Schwertransport (Foto: picture alliance/Daniel Karmann/dpa)

Polizeigewerkschaft will Schwertransporte abgeben

  07.01.2020 | 14:52 Uhr

Die Gewerkschaft der Polizei (GdP) im Saarland fordert eine stärkere Entlastung der Polizei bei der Begleitung von Großraum- und Schwerlasttransporten. Diese hielten die Beamten von ihren eigentlichen Tätigkeitsbereichen ab.

Im Jahr 2018 musste die saarländische Polizei nach Angaben der GdP 1414 Großraum- und Schwerlasttransporte begleiten. Nur 169 dieser Transporte wurden an Verwaltungshelfer abgegeben. Dadurch, so die GdP, seien Arbeitsstunden im fünfstelligen Bereich aufgelaufen, die für primäre Polizeiaufgaben nicht zur Verfügung standen.

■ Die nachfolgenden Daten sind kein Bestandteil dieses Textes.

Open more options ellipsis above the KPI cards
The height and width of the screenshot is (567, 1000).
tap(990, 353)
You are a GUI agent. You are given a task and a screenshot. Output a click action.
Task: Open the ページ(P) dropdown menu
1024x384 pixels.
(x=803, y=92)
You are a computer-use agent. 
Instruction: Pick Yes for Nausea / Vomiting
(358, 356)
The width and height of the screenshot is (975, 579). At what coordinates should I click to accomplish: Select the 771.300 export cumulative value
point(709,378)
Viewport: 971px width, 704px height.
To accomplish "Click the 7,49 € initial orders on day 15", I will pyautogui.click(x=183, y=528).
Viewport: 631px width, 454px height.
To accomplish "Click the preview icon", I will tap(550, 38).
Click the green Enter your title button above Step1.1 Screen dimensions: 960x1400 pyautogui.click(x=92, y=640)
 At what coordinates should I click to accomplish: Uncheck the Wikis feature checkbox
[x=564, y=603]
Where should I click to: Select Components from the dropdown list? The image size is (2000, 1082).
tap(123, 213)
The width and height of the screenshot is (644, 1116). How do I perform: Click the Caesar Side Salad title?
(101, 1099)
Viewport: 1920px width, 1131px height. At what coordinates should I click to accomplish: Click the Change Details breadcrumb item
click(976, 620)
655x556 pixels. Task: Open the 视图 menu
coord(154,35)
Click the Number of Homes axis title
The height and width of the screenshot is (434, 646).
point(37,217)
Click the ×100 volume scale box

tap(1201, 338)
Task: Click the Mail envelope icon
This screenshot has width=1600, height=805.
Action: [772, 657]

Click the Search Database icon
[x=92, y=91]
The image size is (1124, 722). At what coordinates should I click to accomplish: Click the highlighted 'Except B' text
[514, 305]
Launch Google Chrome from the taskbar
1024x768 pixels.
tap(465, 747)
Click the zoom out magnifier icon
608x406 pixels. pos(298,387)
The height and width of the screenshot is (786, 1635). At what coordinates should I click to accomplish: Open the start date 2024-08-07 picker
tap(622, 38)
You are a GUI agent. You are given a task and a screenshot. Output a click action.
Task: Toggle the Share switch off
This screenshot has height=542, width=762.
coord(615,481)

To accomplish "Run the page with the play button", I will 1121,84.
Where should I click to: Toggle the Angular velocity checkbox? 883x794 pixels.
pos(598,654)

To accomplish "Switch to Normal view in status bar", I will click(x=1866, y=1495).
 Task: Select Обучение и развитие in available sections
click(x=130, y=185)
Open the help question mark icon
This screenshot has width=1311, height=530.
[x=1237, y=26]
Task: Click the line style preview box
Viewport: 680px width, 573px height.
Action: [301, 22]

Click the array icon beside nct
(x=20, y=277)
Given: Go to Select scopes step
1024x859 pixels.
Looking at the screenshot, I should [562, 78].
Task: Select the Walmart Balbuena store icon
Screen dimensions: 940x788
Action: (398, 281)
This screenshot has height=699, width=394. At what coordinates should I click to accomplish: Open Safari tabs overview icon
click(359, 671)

Video [aktueller bericht, 08.01.2020, Länge: 2:53 Min.]
Polizeigewerkschaft fordert Entlastung von polizeifernen Dienstleistungen

Machen es sich Behörden zu einfach?

Großraum- und Schwerlasttransporte

Darunter fallen nach der Straßenverkehrszulassungsordnung (StVZO) Transporte, die eine übermäßige Straßenbenutzung verursachen, etwa durch ihr Gewicht (z. B. Turbinen, Betonträger) oder ihre Größe (z. B. Blechsilos, Tanks, Windradflügel). Solche Transporte müssen beantragt und genehmigt werden. Schwertransporte müssen entweder von der Polizei oder Verwaltungshelfern begleitet werden. Verwaltungshelfer sind Privatpersonen, denen der Staat die Betreuungsaufgabe übertragen hat.

Für 2019 dürfte die Zahl der Schwertransporte, die von der Polizei begleitet wurden, geringer ausfallen. Denn der Saarpfalz-Kreis und die Landkreise Merzig-Wadern, Saarlouis und St. Wendel hatten angekündigt, verstärkt Verwaltungshelfer hinzuziehen zu wollen. Der GdP-Landesvorsitzende David Maaß kritisiert trotzdem, einige Straßenverkehrsbehörden machten es sich zu einfach und nähmen sofort die Polizei in Anspruch.

Helfer gefordert

Das sei in Zeiten des Personalmangels nicht zufriedenstellend, so Maaß. Die Landesregierung solle stärker darauf hinwirken, dass Landkreise nur in begründeten Ausnahmefällen die Polizei hinzuziehen dürfen.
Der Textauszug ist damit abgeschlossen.